- _INSTRUCTIONS TO FOLLOW_
Each entry is to be transcribed exactly, with nothing added or dropped.

- _DATASET RECORDS_

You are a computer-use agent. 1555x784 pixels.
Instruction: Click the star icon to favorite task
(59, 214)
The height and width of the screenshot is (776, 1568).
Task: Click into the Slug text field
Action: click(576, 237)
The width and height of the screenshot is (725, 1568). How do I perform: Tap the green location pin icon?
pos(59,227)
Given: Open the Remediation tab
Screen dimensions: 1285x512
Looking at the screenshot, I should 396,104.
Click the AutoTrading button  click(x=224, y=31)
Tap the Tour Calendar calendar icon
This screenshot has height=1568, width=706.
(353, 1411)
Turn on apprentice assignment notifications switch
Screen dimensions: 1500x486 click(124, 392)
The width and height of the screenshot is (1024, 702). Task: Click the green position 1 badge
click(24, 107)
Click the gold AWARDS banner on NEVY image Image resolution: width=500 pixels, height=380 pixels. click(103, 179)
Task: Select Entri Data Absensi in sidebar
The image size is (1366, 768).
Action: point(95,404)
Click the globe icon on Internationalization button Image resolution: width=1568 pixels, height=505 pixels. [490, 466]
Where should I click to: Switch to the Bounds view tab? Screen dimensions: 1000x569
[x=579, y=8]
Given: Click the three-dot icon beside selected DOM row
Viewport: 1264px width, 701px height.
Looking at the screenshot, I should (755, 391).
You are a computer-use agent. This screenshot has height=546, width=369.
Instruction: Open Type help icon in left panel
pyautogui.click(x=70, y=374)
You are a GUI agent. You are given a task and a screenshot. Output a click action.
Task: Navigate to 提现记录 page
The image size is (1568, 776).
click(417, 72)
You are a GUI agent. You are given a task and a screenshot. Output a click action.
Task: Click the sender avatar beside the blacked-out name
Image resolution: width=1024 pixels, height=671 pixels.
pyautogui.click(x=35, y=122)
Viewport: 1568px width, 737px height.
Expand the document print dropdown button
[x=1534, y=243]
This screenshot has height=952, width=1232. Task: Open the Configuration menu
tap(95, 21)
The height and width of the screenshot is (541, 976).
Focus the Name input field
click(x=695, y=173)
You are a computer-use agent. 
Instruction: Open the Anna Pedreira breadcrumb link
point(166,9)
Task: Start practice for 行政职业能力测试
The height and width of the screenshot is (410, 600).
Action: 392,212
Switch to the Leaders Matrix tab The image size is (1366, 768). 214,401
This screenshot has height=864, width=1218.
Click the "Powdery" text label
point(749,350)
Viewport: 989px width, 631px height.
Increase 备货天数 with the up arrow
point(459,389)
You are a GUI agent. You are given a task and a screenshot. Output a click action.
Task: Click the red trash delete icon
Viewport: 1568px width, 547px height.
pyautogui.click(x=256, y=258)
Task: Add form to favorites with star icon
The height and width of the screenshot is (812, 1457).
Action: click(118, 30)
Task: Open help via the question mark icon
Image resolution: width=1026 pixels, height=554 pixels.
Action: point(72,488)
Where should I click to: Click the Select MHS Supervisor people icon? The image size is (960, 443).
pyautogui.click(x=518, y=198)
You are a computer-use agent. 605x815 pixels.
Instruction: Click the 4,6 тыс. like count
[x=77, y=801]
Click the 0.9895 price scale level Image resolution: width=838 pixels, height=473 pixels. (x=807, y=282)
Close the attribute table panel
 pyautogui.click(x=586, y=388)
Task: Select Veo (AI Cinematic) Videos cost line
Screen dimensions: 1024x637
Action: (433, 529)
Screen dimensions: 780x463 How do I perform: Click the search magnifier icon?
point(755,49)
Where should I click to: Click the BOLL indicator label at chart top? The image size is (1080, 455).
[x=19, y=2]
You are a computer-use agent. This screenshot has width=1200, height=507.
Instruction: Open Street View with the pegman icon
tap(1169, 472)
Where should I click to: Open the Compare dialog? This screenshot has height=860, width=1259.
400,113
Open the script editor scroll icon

- _TASK OUTPUT_
You are a computer-use agent. 1555x784 pixels.
Instruction: Click the star icon to favorite task
(59, 214)
The height and width of the screenshot is (776, 1568).
Task: Click into the Slug text field
Action: click(576, 237)
The width and height of the screenshot is (725, 1568). How do I perform: Tap the green location pin icon?
pos(59,227)
Given: Open the Remediation tab
Screen dimensions: 1285x512
Looking at the screenshot, I should 396,104.
Click the AutoTrading button  click(x=224, y=31)
Tap the Tour Calendar calendar icon
This screenshot has height=1568, width=706.
(353, 1411)
Turn on apprentice assignment notifications switch
Screen dimensions: 1500x486 click(124, 392)
The width and height of the screenshot is (1024, 702). Task: Click the green position 1 badge
click(24, 107)
Click the gold AWARDS banner on NEVY image Image resolution: width=500 pixels, height=380 pixels. click(103, 179)
Task: Select Entri Data Absensi in sidebar
The image size is (1366, 768).
Action: point(95,404)
Click the globe icon on Internationalization button Image resolution: width=1568 pixels, height=505 pixels. [490, 466]
Where should I click to: Switch to the Bounds view tab? Screen dimensions: 1000x569
[x=579, y=8]
Given: Click the three-dot icon beside selected DOM row
Viewport: 1264px width, 701px height.
Looking at the screenshot, I should (755, 391).
You are a computer-use agent. This screenshot has height=546, width=369.
Instruction: Open Type help icon in left panel
pyautogui.click(x=70, y=374)
You are a GUI agent. You are given a task and a screenshot. Output a click action.
Task: Navigate to 提现记录 page
The image size is (1568, 776).
click(417, 72)
You are a GUI agent. You are given a task and a screenshot. Output a click action.
Task: Click the sender avatar beside the blacked-out name
Image resolution: width=1024 pixels, height=671 pixels.
pyautogui.click(x=35, y=122)
Viewport: 1568px width, 737px height.
Expand the document print dropdown button
[x=1534, y=243]
This screenshot has height=952, width=1232. Task: Open the Configuration menu
tap(95, 21)
The height and width of the screenshot is (541, 976).
Focus the Name input field
click(x=695, y=173)
You are a computer-use agent. 
Instruction: Open the Anna Pedreira breadcrumb link
point(166,9)
Task: Start practice for 行政职业能力测试
The height and width of the screenshot is (410, 600).
Action: 392,212
Switch to the Leaders Matrix tab The image size is (1366, 768). 214,401
This screenshot has height=864, width=1218.
Click the "Powdery" text label
point(749,350)
Viewport: 989px width, 631px height.
Increase 备货天数 with the up arrow
point(459,389)
You are a GUI agent. You are given a task and a screenshot. Output a click action.
Task: Click the red trash delete icon
Viewport: 1568px width, 547px height.
pyautogui.click(x=256, y=258)
Task: Add form to favorites with star icon
The height and width of the screenshot is (812, 1457).
Action: click(118, 30)
Task: Open help via the question mark icon
Image resolution: width=1026 pixels, height=554 pixels.
Action: point(72,488)
Where should I click to: Click the Select MHS Supervisor people icon? The image size is (960, 443).
pyautogui.click(x=518, y=198)
You are a computer-use agent. 605x815 pixels.
Instruction: Click the 4,6 тыс. like count
[x=77, y=801]
Click the 0.9895 price scale level Image resolution: width=838 pixels, height=473 pixels. (x=807, y=282)
Close the attribute table panel
 pyautogui.click(x=586, y=388)
Task: Select Veo (AI Cinematic) Videos cost line
Screen dimensions: 1024x637
Action: (433, 529)
Screen dimensions: 780x463 How do I perform: Click the search magnifier icon?
point(755,49)
Where should I click to: Click the BOLL indicator label at chart top? The image size is (1080, 455).
[x=19, y=2]
You are a computer-use agent. This screenshot has width=1200, height=507.
Instruction: Open Street View with the pegman icon
tap(1169, 472)
Where should I click to: Open the Compare dialog? This screenshot has height=860, width=1259.
400,113
Open the script editor scroll icon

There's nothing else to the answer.